▶ [Provided passage]
◆ ◆ ◆ ◆ ◆

N.Y. Court Refuses to Order Yemeni Father to Return Children to U.S.

The children have lived in Yemen long enough that it is now their "home state" for N.Y. family law purposes.

|The Volokh Conspiracy |

In Karimah K. v. Bassim A., decided by New York trial court judge Javier E. Vargas last week, the parents were born in and married in Yemen, and lived there from 2002 to 2005. They then apparently came to the U.S., but only the mother became a U.S. citizen. They have four daughters; the opinion is silent on the daughters' citizenship.

In 2016, the family went to Yemen for family religious holiday celebrations.

Although [mother] was expecting to return with the Children for the start of school in September 2016, Father allegedly made a unilateral decision for the family to remain in Yemen. That was apparently the preamble of the Father's controlling behavior and physical and verbal abuse that she allegedly endured throughout the marriage.

According to Mother, Father's behavior prompted her to leave the marital home in Sanaa, Yemen, without the Children in November 2018, in order to reside with her brother in a distant Yemeni city. Upon learning that Father married a second wife and because of his threats, Mother indicates that she never returned to the marital home.

Instead, the Mother later traveled to the United States to be with her parents in New York in April 2019, again leaving the Children behind. Although she claims to be in frequent telephonic and electronic contact with them, the Children have resided in Yemen with the Father since 2016. The Children live in Sanaa with the Father, paternal grandparents and an aunt in a home with a swimming pool, attend the same school together and engage in extracurricular sports activities. Mother claims that Father works at a delicatessen located in Jamaica, New York, frequently travels for business purposes from Yemen to New York, and has other business ventures in New York….

◆ ◆ ◆ ◆ ◆

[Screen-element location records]

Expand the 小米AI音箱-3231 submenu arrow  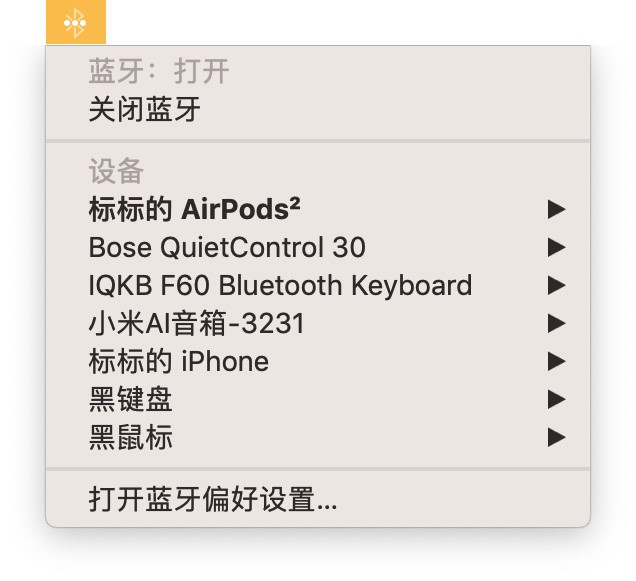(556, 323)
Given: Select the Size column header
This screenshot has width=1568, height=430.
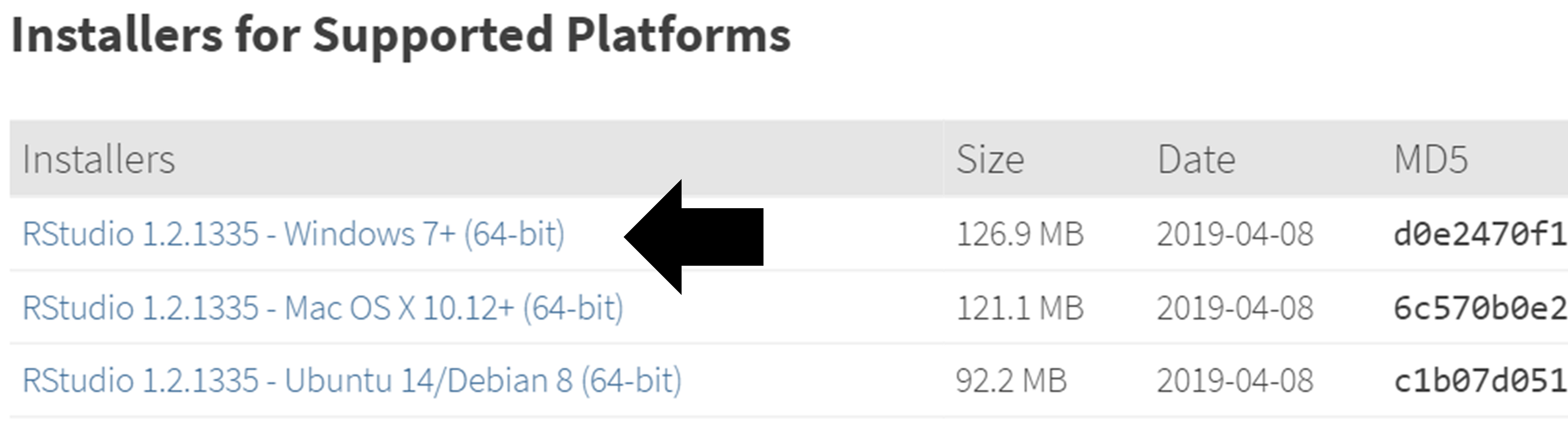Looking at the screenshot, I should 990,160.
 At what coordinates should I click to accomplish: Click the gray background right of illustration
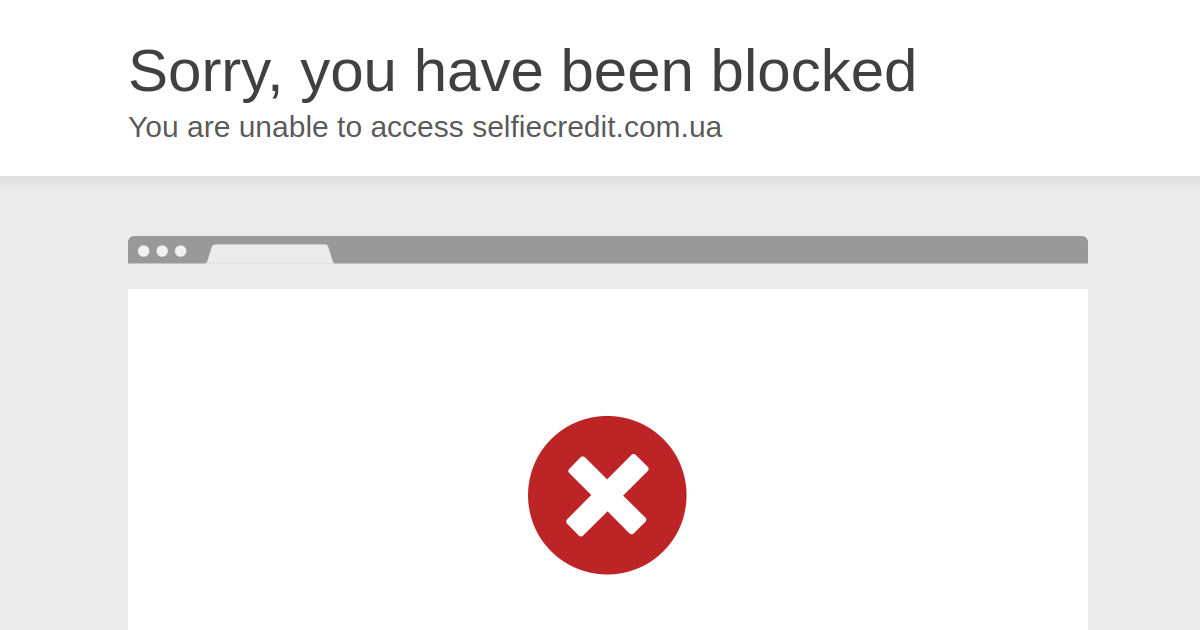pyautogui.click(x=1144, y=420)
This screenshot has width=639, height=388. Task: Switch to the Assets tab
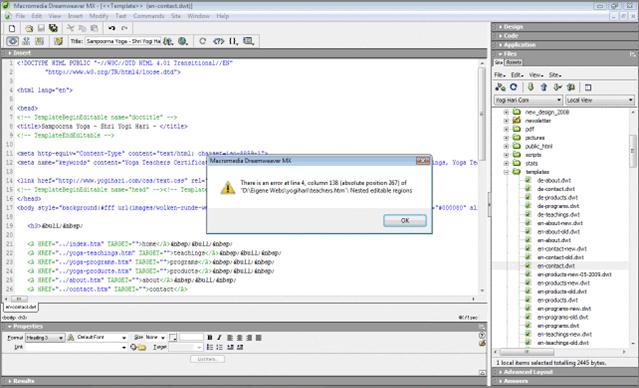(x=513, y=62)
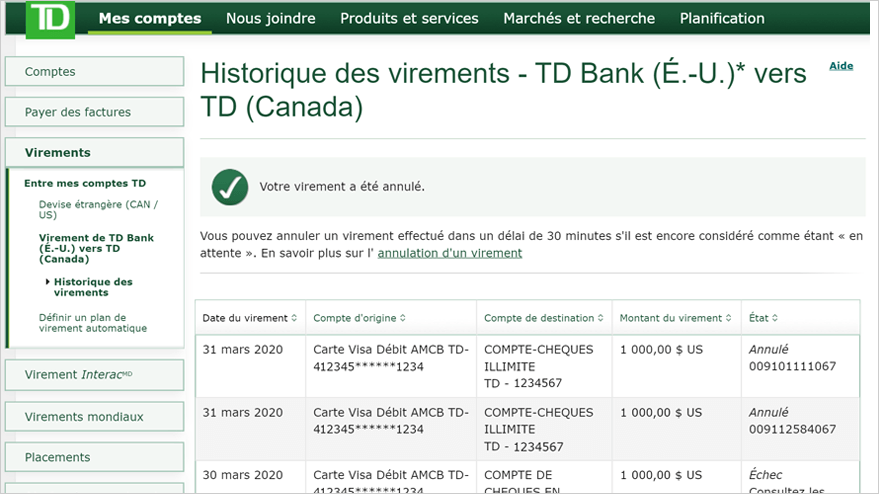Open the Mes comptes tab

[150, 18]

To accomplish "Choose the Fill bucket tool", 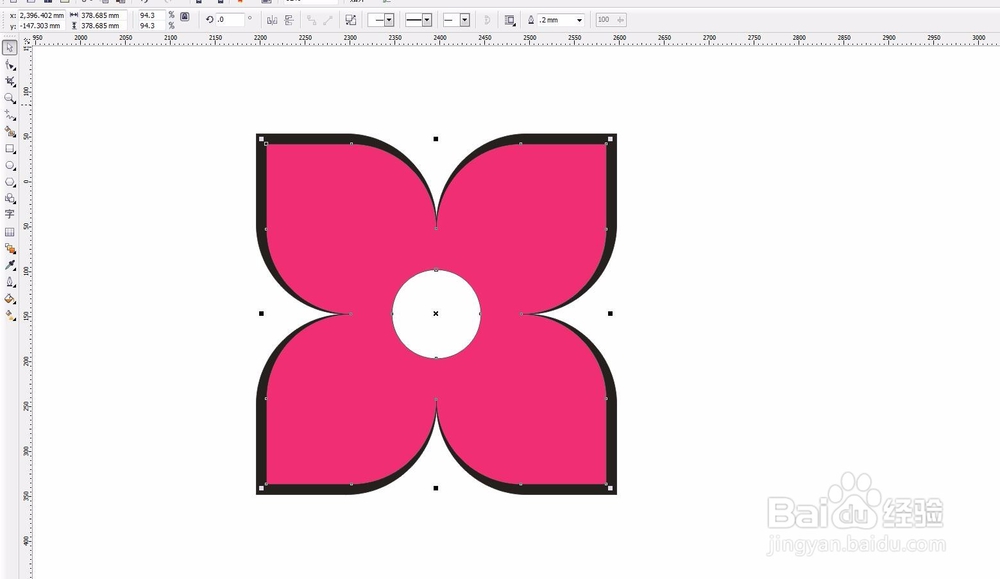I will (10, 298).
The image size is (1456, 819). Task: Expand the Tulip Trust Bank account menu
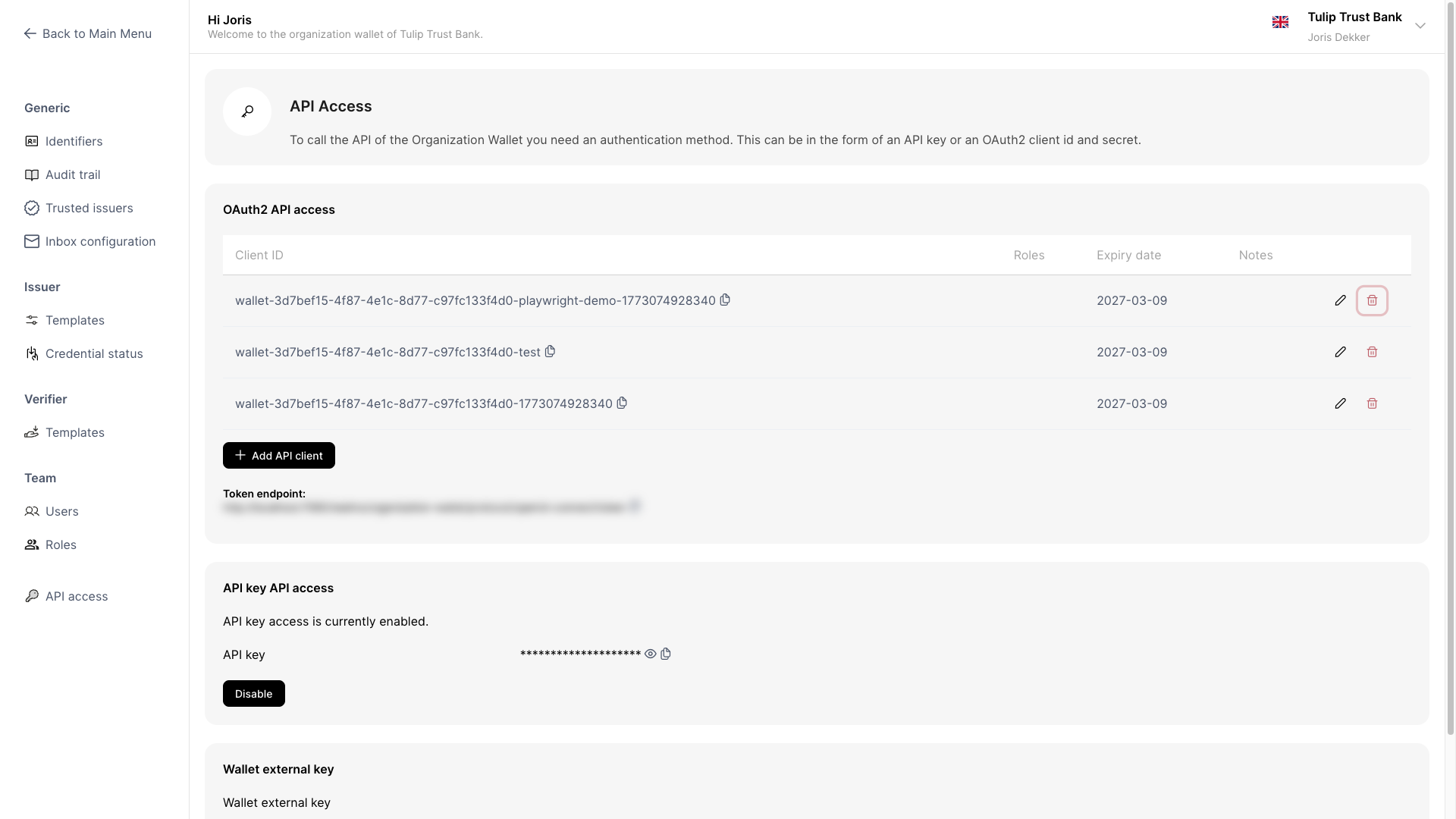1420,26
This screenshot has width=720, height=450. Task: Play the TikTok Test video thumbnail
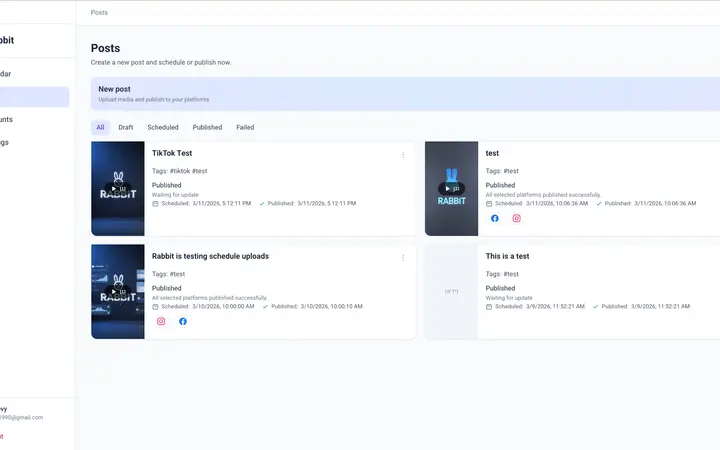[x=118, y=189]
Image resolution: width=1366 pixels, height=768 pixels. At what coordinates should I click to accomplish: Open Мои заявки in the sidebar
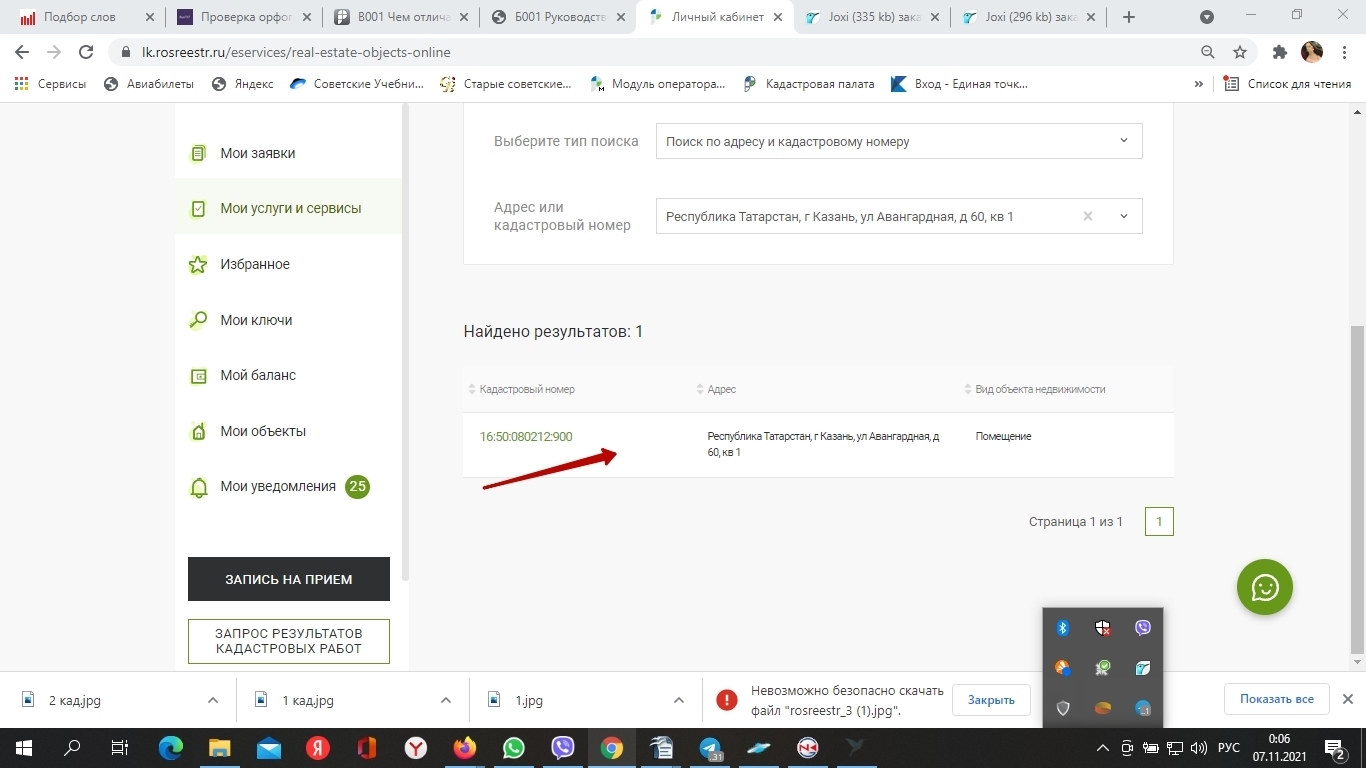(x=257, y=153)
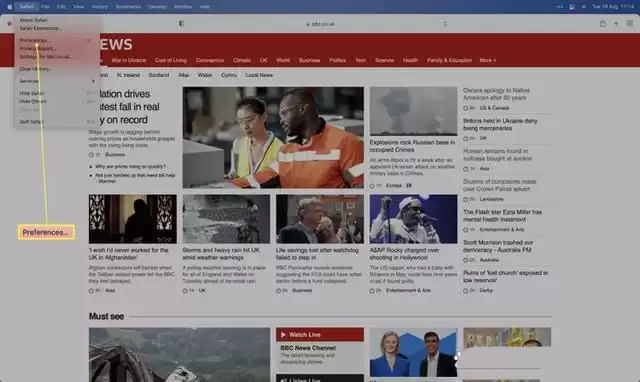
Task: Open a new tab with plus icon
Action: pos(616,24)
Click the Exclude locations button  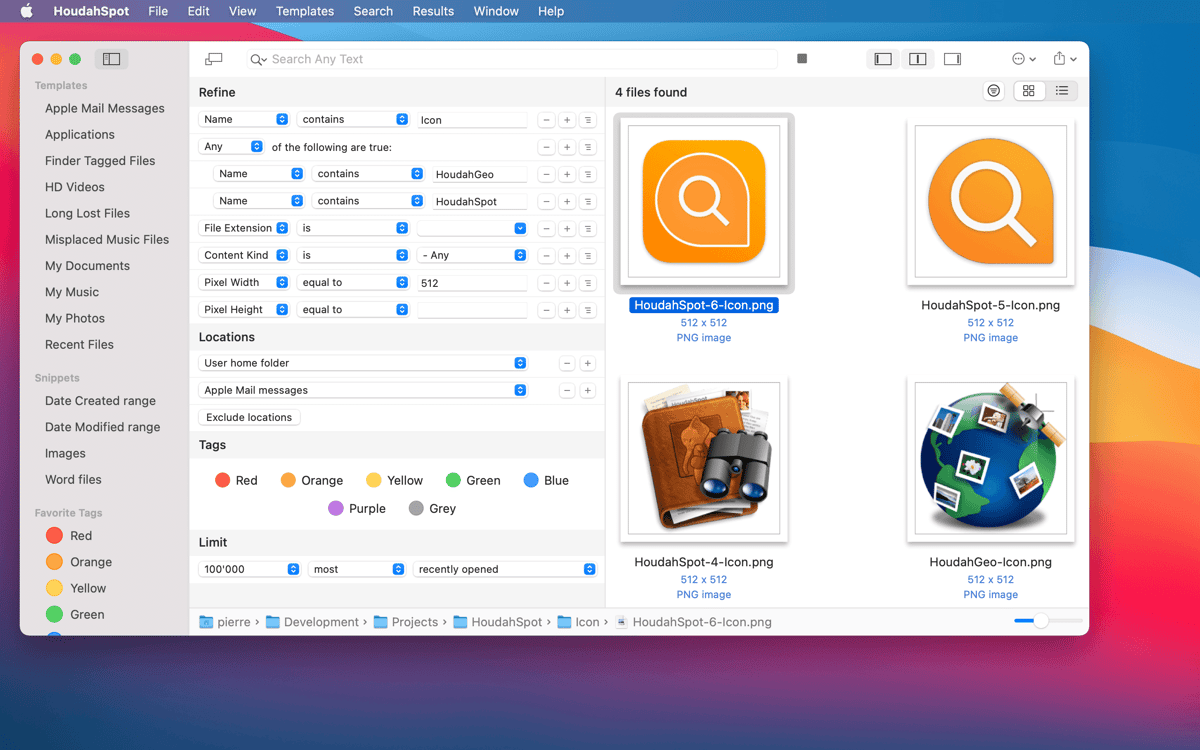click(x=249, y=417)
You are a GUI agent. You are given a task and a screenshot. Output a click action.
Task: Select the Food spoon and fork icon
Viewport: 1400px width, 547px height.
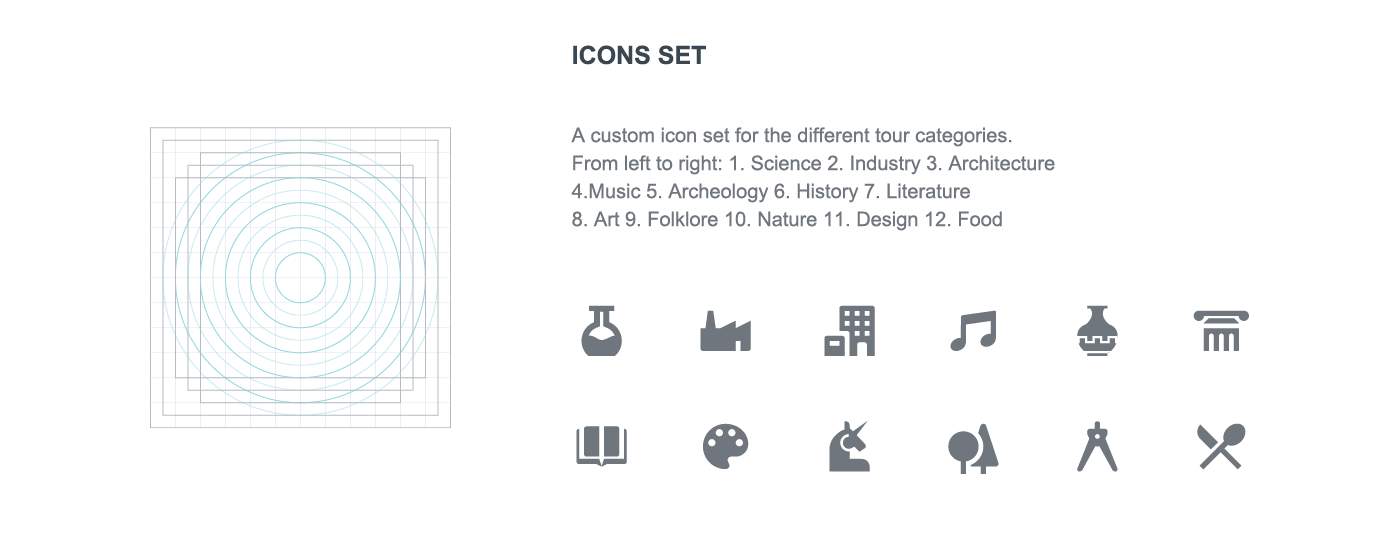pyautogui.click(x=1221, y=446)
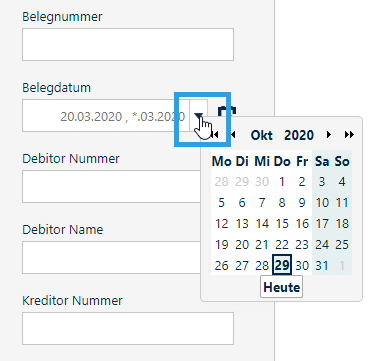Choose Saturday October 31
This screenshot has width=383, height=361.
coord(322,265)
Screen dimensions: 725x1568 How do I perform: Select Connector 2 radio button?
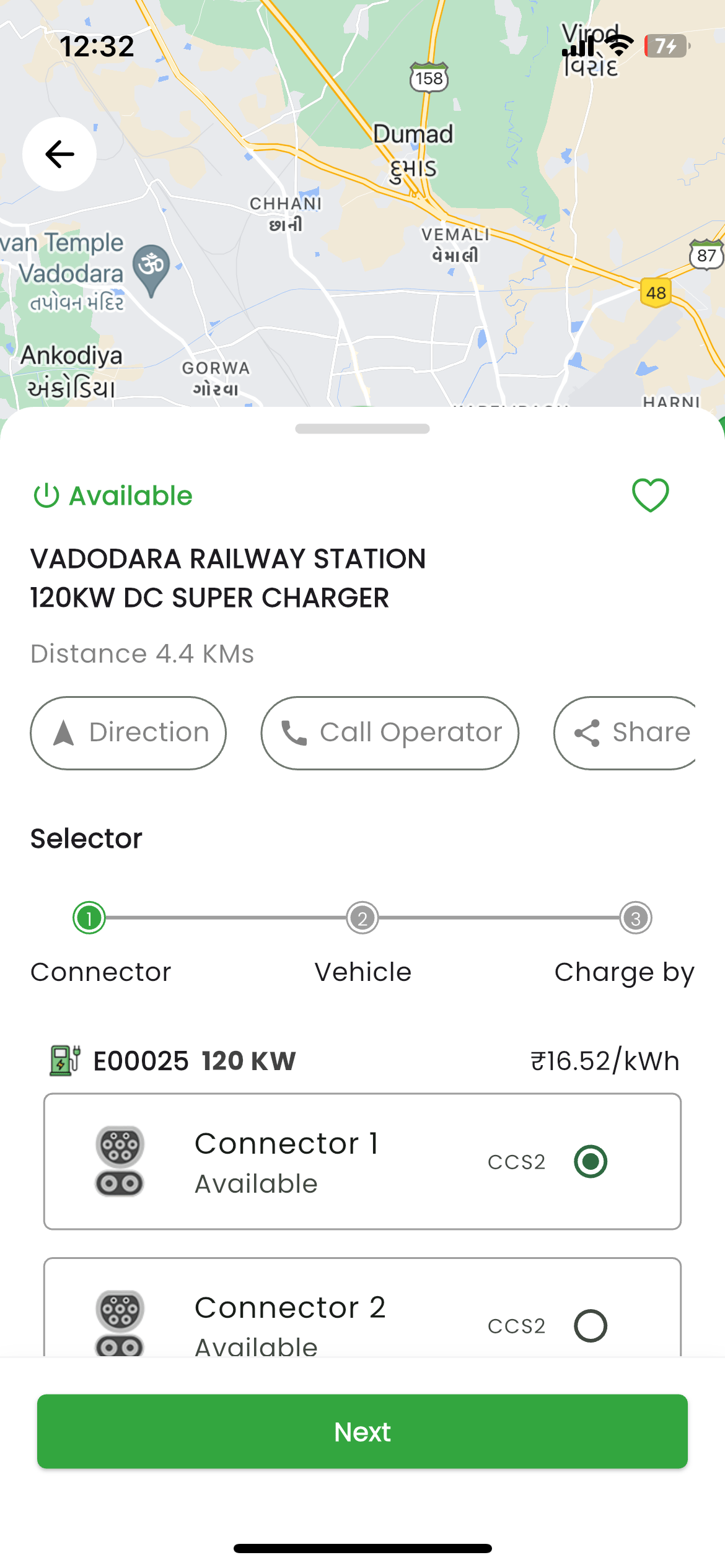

◆ ◆ ◆ ◆ ◆

▶ [Stated problem 1]
In the Yemen custody article, where did the mother go to live after leaving the marital home in Sanaa in November 2018?
▶ [Stated problem 2]
Pick up the Yemen custody article after its final sentence and carry it forward.
The items above come from a source unrelated to the Yemen custody article.

▶ [Task output 1]
She went to live with her brother in a distant Yemeni city.

▶ [Task output 2]
[Mother seeks] an order:

(1) directing the Father to make travel arrangements on behalf of the Children to enable them to come to New York;

(2) commanding him to surrender his and the Children's passport and other travel documents to the Court;

(3) requiring Father to remain in the jurisdiction of this Court during the pendency of the proceedings;

(4) granting Mother temporary legal and physical custody of the subject Children; and

(5) prohibiting Father or anyone else under his direction or control to arrange any marriages for any of the subject Children during the pendency of this action….

Mother—who appeared in Court fully-covered in a Burqa—also filed a Family Offense Petition against the Father seeking an Order of Protection on behalf of herself and the Children, reporting that she had fled Yemen due to domestic violence and repeated acts of sexual and physical abuse committed against her by Father. In her papers, the Mother specifically denied in three separate paragraphs the existence of "any order of legal or physical custody of the Children" or "any order, mandate, judgment or decree of any court of competent jurisdiction" involving the Children [but later, faced with Yemeni divorce documents, Mother finally acknowledged their existence -EV]….

[Father argues] that the New York Family Court lacks subject matter jurisdiction under the Uniform Child Custody Jurisdiction & Enforcement Act ("UCCJEA") [as enacted by the New York Legislature], because the Children have undisputedly resided with him in Yemen for the last three years pursuant to Mother's consent….

Mother maintains that she and the Children remained in Yemen "not by choice but by circumstance, as she had no means of travel," fears the Father's retaliation and political connections with the Houthi government, and reiterates that Father engaged in physical and verbal abuse against her…. Mother argues that Yemen cannot be considered the Children's home state based on the circumstances of their stay there, that the parents and the Children have significant connections and "substantial evidence in New York." …

The UCCJEA governs a New York State court's jurisdiction in international custody and visitation matters. New York courts have jurisdiction to make an initial custody determination if New York is the child's "home state." Under the UCCJEA, "home state" is defined as "the state in which a child lived with a parent or person acting as a parent for at least six consecutive months immediately before the commencement of a child custody proceeding." Pursuant to DRL § 75-d, a court of this state shall treat a foreign country as if it were a state of the United States).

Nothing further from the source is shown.